Molecular diversity as a biosignature

TL;DR

This paper proposes a new biosignature detection method based on molecular diversity metrics, distinguishing biotic from abiotic samples across terrestrial and extraterrestrial contexts, even under degradation.

Contribution

It introduces a statistical framework for biosignatures based on molecular assemblage diversity, applicable to planetary mission data without requiring specific molecular features.

Findings

Biotic samples show higher molecular diversity than abiotic ones.

Diversity-based biosignatures are consistent across amino acids and fatty acids.
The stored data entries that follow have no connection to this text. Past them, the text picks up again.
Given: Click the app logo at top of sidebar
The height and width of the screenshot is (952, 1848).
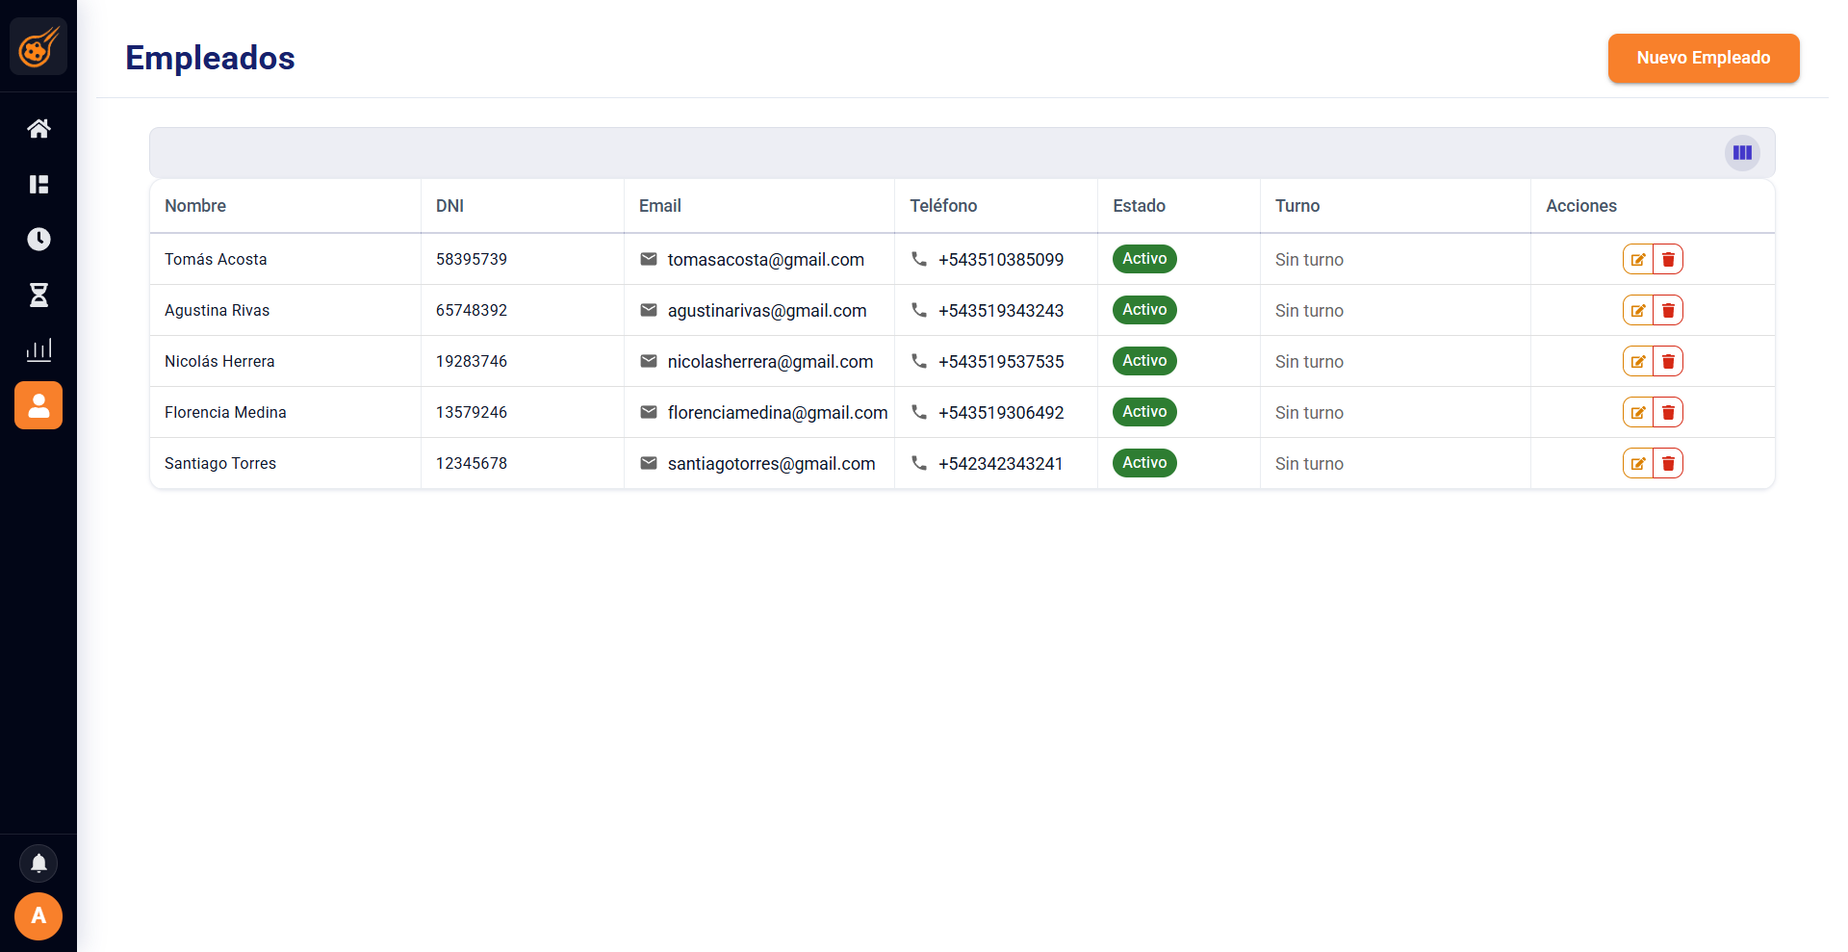Looking at the screenshot, I should pos(39,46).
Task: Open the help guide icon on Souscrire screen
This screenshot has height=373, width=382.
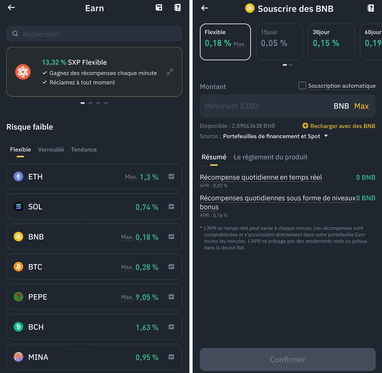Action: click(370, 8)
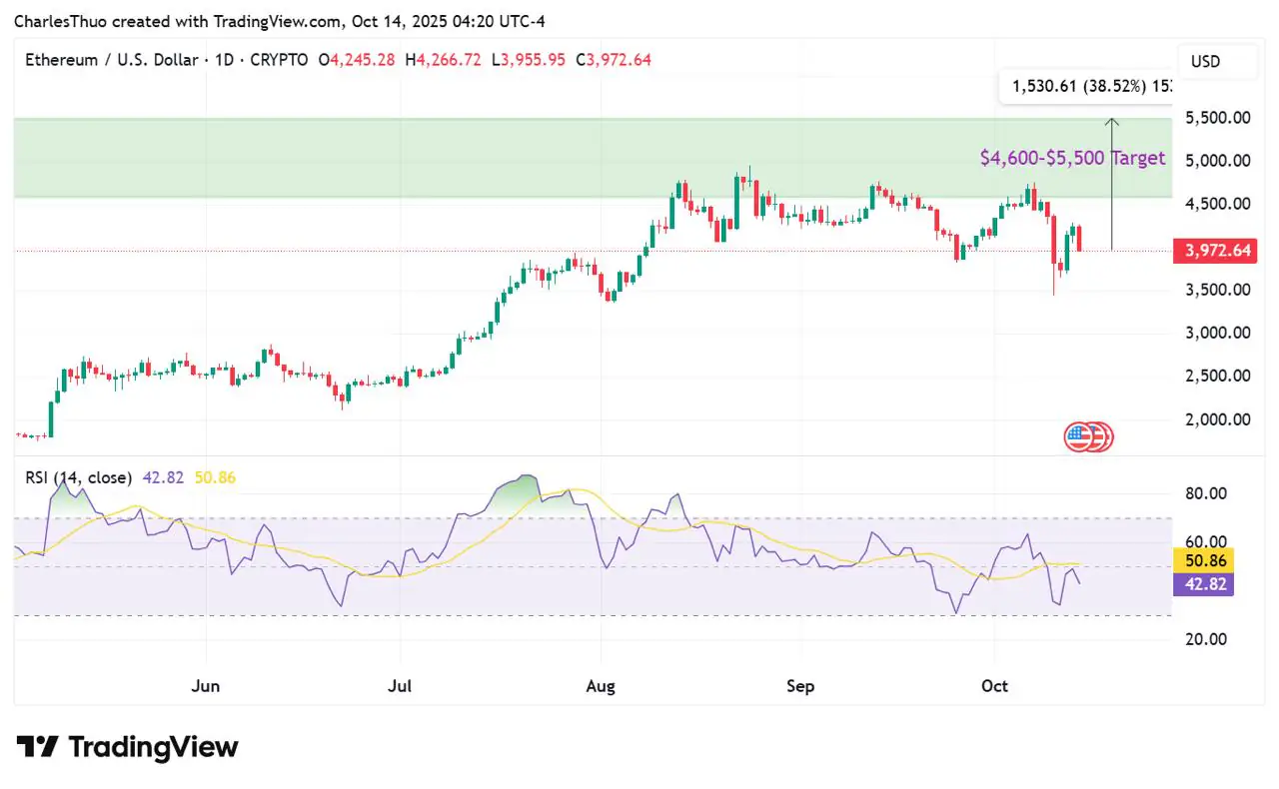Click the 'CharlesThuo created with TradingView.com' header text
This screenshot has height=789, width=1279.
pos(176,21)
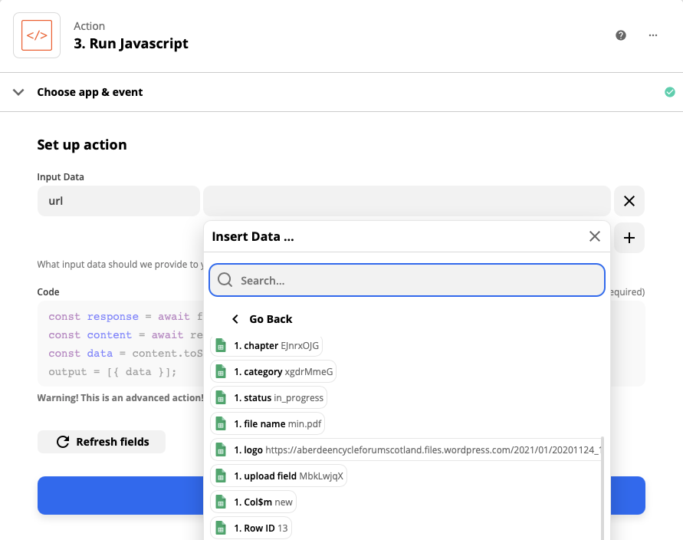Click inside the Search field
The image size is (683, 540).
tap(406, 279)
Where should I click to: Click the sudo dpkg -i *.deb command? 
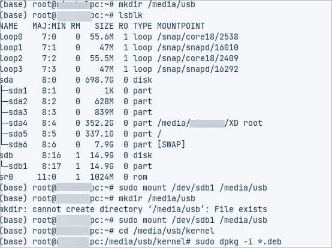click(x=239, y=242)
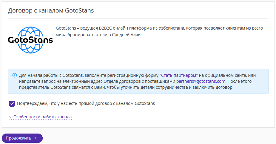Click the info circle icon in blue notice

coord(15,76)
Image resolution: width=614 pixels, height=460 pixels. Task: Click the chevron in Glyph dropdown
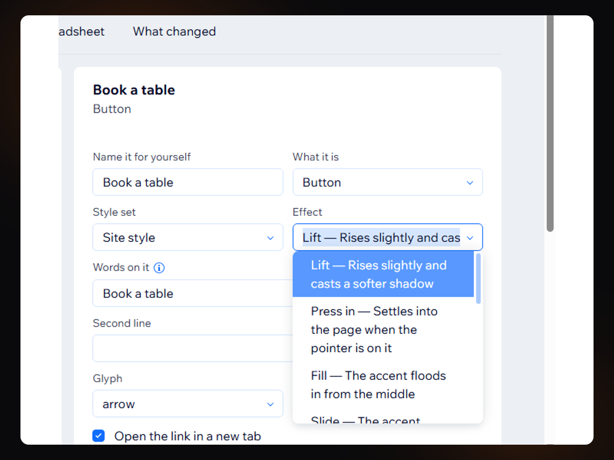270,404
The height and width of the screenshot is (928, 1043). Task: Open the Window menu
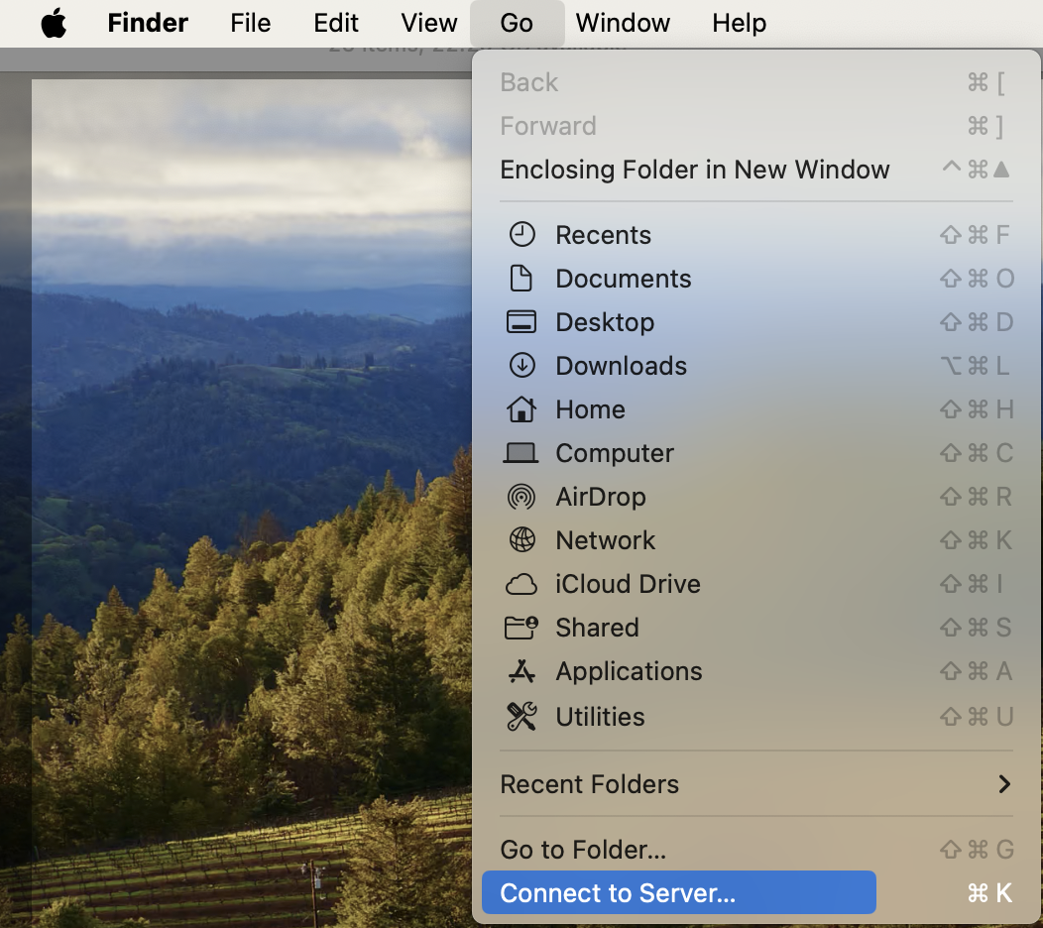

The method remains effective under simulated space-like degradation.

Abstract

The search for life in the Solar System hinges on data from planetary missions. Detecting biosignatures based on molecular identity, isotopic composition, or chiral excess requires measurements that current and planned missions can only partially provide. We introduce a new class of biosignatures, defined by the statistical organization of molecular assemblages and quantified using diversity metrics. Using this framework, we analyze amino-acid diversity across a dataset spanning terrestrial and extraterrestrial contexts. We find that biotic samples are consistently more diverse -- and therefore distinct -- from their sparser abiotic counterparts. This distinction also holds for fatty acids, indicating that the diversity signal reflects a fundamental biosynthetic signature. It also proves persistent under modeled space-like degradation. Relying only on relative abundances, this biogenicity assessment strategy is applicable to any molecular composition data from archived, current, and planned planetary missions. By capturing a fundamental statistical property of life's chemical organization, it may also transcend biosignatures that are contingent on Earth's evolutionary history.